GOAL: Count the lines of the material that contain the word "height", and give only the number.

— start —

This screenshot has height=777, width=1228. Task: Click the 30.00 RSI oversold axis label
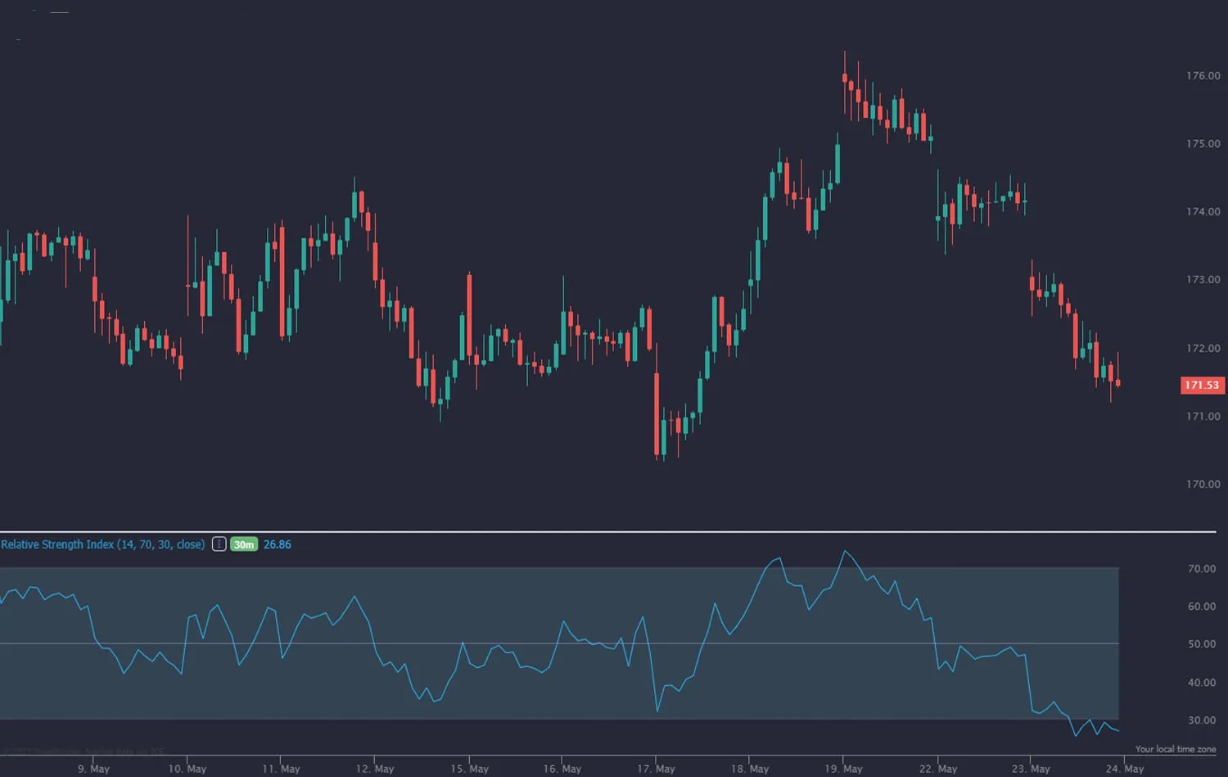pos(1201,721)
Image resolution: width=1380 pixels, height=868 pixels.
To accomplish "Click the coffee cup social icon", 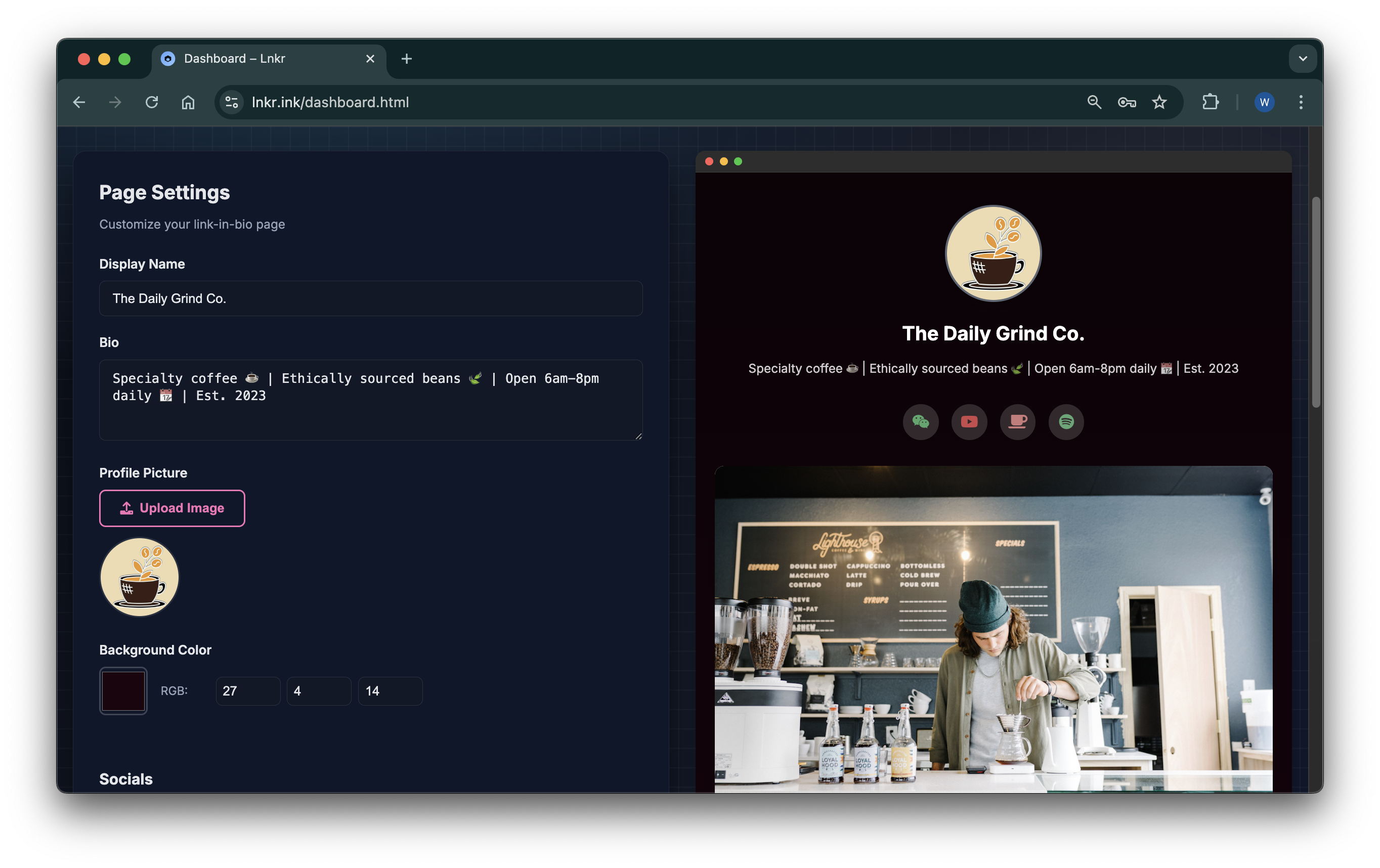I will [x=1017, y=422].
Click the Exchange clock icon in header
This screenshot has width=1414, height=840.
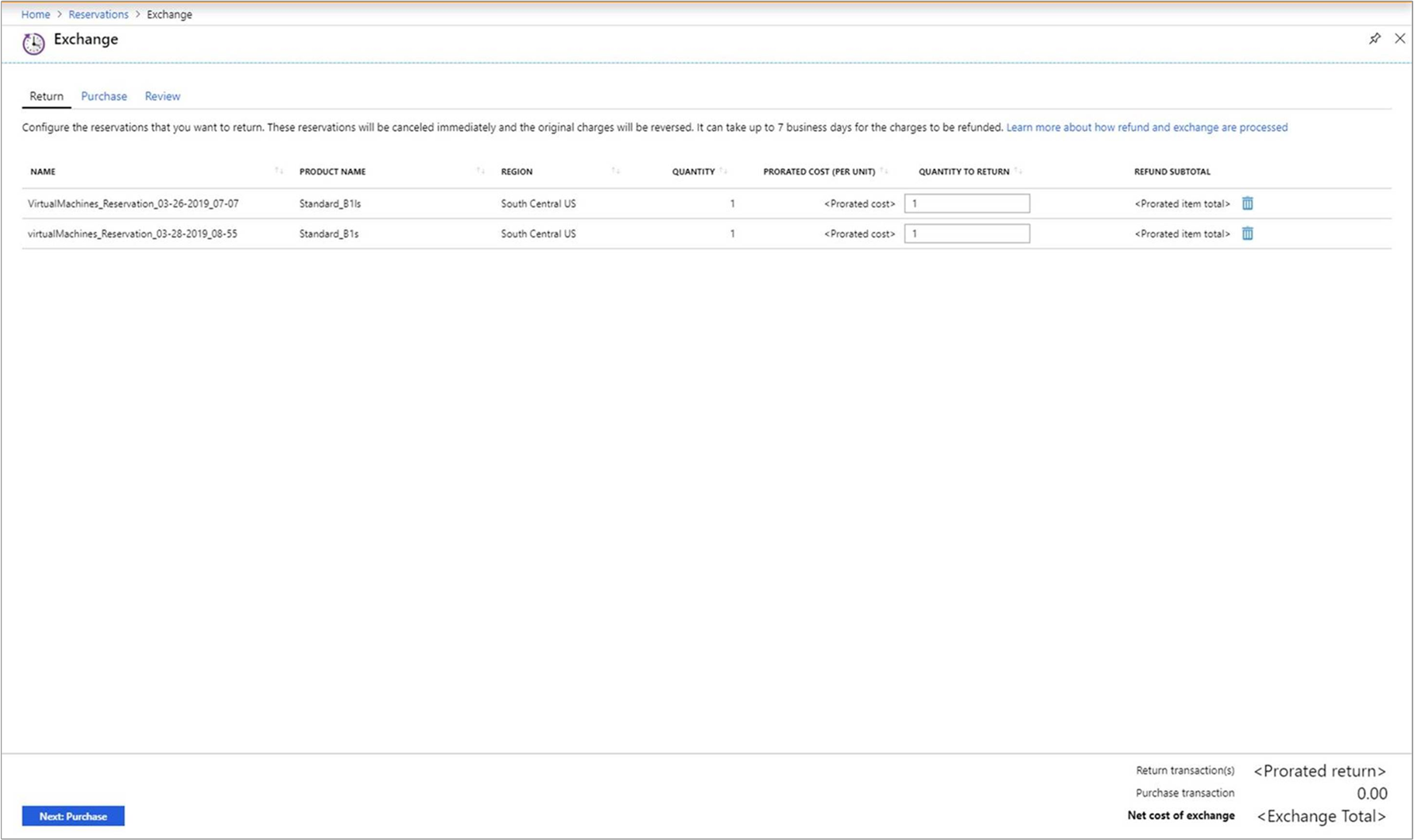pyautogui.click(x=33, y=43)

— end —

CORRECT ANSWER: 3